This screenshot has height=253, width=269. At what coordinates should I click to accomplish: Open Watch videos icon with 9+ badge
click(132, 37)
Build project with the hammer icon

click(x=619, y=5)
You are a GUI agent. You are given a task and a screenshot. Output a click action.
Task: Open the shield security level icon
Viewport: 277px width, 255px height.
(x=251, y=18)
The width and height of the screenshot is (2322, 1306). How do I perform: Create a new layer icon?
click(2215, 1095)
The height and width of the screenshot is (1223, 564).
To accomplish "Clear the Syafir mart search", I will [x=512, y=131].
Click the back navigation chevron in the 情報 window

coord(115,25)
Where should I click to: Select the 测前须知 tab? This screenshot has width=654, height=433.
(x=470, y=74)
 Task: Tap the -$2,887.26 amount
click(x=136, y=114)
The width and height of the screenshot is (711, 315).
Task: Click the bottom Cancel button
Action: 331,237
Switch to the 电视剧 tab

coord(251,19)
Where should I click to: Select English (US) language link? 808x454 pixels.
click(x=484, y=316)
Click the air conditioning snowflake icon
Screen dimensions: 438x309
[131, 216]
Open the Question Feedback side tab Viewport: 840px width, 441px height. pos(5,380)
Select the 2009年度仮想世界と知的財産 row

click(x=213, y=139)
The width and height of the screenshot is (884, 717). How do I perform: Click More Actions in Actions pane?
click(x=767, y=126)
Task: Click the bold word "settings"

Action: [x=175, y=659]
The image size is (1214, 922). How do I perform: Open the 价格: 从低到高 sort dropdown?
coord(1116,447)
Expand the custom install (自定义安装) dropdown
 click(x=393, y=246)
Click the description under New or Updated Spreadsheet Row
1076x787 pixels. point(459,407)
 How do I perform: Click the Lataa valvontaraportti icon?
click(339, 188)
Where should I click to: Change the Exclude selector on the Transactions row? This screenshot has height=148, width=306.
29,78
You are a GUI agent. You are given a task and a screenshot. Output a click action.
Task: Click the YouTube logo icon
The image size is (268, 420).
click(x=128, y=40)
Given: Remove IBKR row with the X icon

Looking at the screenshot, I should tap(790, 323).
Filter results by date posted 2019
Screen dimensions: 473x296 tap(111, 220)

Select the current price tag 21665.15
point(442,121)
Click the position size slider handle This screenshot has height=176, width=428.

^^^^^^^^

Directions for this task >> Copy the material above line for line, with no changes.

The answer >>
This screenshot has height=253, width=269. At what coordinates should I click to accomplish: Open Watch videos icon with 9+ badge
click(132, 37)
Build project with the hammer icon

click(x=619, y=5)
You are a GUI agent. You are given a task and a screenshot. Output a click action.
Task: Open the shield security level icon
Viewport: 277px width, 255px height.
(x=251, y=18)
The width and height of the screenshot is (2322, 1306). How do I perform: Create a new layer icon?
click(2215, 1095)
The height and width of the screenshot is (1223, 564).
To accomplish "Clear the Syafir mart search", I will [x=512, y=131].
Click the back navigation chevron in the 情報 window

coord(115,25)
Where should I click to: Select the 测前须知 tab? This screenshot has width=654, height=433.
(x=470, y=74)
 Task: Tap the -$2,887.26 amount
click(x=136, y=114)
The width and height of the screenshot is (711, 315).
Task: Click the bottom Cancel button
Action: 331,237
Switch to the 电视剧 tab

coord(251,19)
Where should I click to: Select English (US) language link? 808x454 pixels.
click(x=484, y=316)
Click the air conditioning snowflake icon
Screen dimensions: 438x309
[131, 216]
Open the Question Feedback side tab Viewport: 840px width, 441px height. pos(5,380)
Select the 2009年度仮想世界と知的財産 row

click(x=213, y=139)
The width and height of the screenshot is (884, 717). How do I perform: Click More Actions in Actions pane?
click(x=767, y=126)
Task: Click the bold word "settings"

Action: [x=175, y=659]
The image size is (1214, 922). How do I perform: Open the 价格: 从低到高 sort dropdown?
coord(1116,447)
Expand the custom install (自定义安装) dropdown
 click(x=393, y=246)
Click the description under New or Updated Spreadsheet Row
1076x787 pixels. point(459,407)
 How do I perform: Click the Lataa valvontaraportti icon?
click(339, 188)
Where should I click to: Change the Exclude selector on the Transactions row? This screenshot has height=148, width=306.
29,78
You are a GUI agent. You are given a task and a screenshot. Output a click action.
Task: Click the YouTube logo icon
The image size is (268, 420).
click(x=128, y=40)
Given: Remove IBKR row with the X icon

Looking at the screenshot, I should tap(790, 323).
Filter results by date posted 2019
Screen dimensions: 473x296 tap(111, 220)

Select the current price tag 21665.15
point(442,121)
Click the position size slider handle This screenshot has height=176, width=428.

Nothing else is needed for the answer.